Lapins: Lapins is the second most important cherry variety in the region, accounting for 17 percent of total production. However, it is prone to wind damage when grown in the Mid-Columbia, so packouts are low. In 2006, because of pitting problems over a number of years, buyers for Oregon Cherry Growers refused to take Lapins as a fresh variety, Long reported. Alternative markets had to be found for the variety, and growers received much lower prices.
Long said Dr. Juan Pablo Zaffoli, a researcher at the Catholic University in Santiago, Chile, has said he feels that U.S. cherry growers pick their Lapins and Sweetheart too late and that is one reason for the pitting. Zaffoli also thinks it is related to crop load and an improper leaf-to-fruit ratio. The more balanced the crop load, the less pitting there is. Long recommends growers prune both Lapins and Sweetheart very hard, as they are productive varieties and can overset even on Mazzard rootstocks. "Let's prune them hard, and hopefully we can reduce the amount of pitting we're getting with both these varieties," he said.

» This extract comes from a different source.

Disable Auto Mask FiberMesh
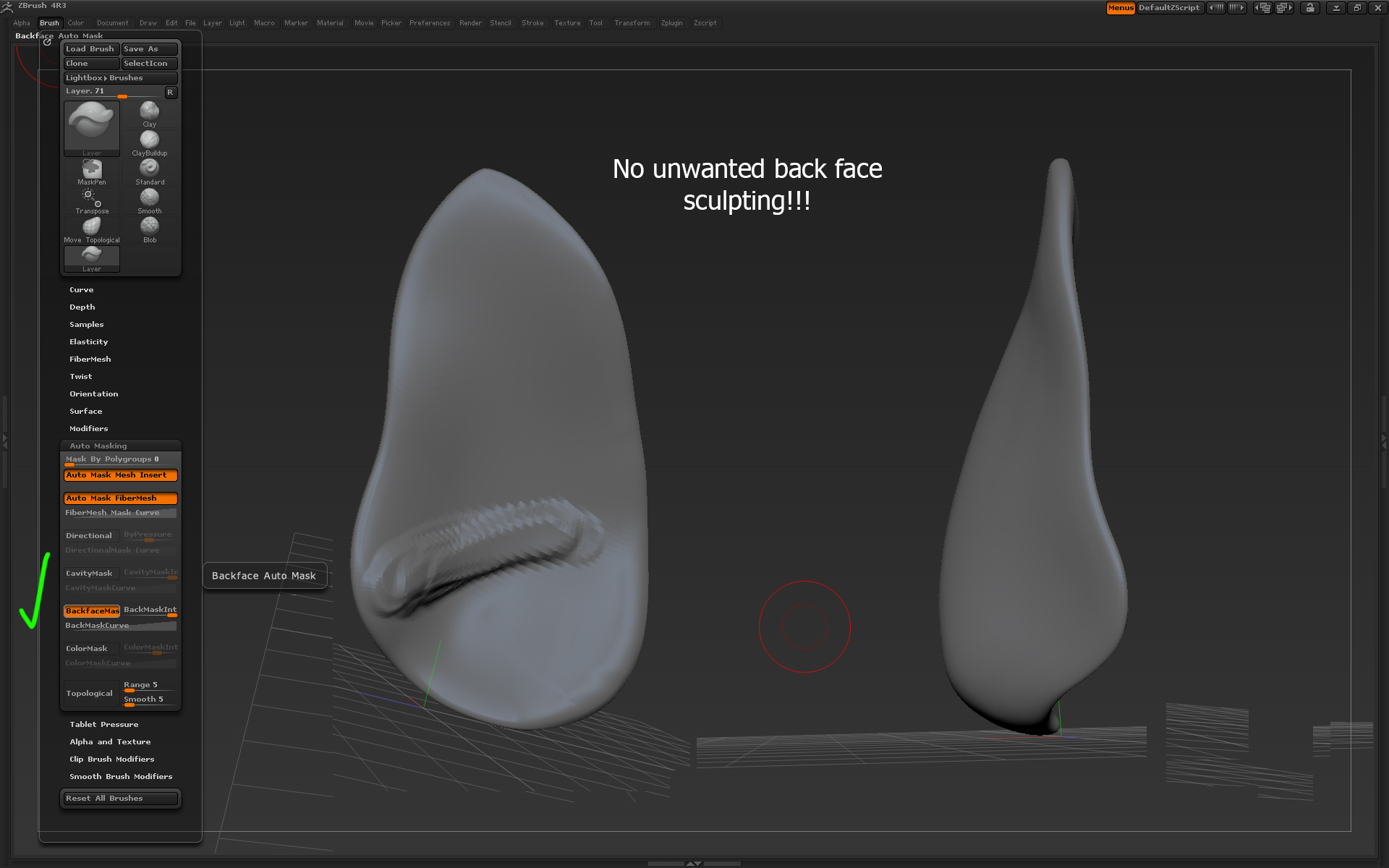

Skeena: This variety produces high-quality cherries with a strong flavor. "I don't think it's the best flavor in the world, but it's strong," Long commented. It is susceptible to cracking and it matures late, so young trees especially are susceptible to heat. He does not recommend that growers train Skeena to a central leader- or spindle type-system because the fruit is too exposed. A multileader system, such as the Spanish Bush or Kym Green Bush, protects the fruit better.
Regina: Regina is being widely planted in The Dalles. It is resistant to cracking and has generated good returns for growers, with no adjustments. "I think one of the reasons growers have shied away from Regina, especially in Washington, is because of its low productivity, particularly on Mazzard," Long said. He recommends G.6 or G.12 as a rootstock. Because it blooms very late, Sam, Schneiders, Starks Gold, Hedelfingen, or Attika are recommended as pollinizers.
Sweetheart: This is the best late variety available, in Long's opinion. The Summerland breeding program has released three varieties that mature even later than Sweetheart—Staccato, Sovereign, and Sentennial—but they are not likely to be made available to U.S. growers in the near future, he said. He has had Sovereign in test plots since 1996 and likes it better than Staccato. It has better flavor, is less prone to mildew, and responds better to August heat. Sweetheart should be harvested at the light mahogany stage and should be pruned hard to keep the leaf-to-fruit ratio in balance to avoid pitting.
Asked about Santina, an early variety that matures about the same time as Tieton, Long said he felt there were better alternatives. "It's a very bland-tasting cherry—worse than Tieton," he said. He's seen high rates of cracking with Santina, also. "I think both Kiona and SPC 136 have better potential than Santina."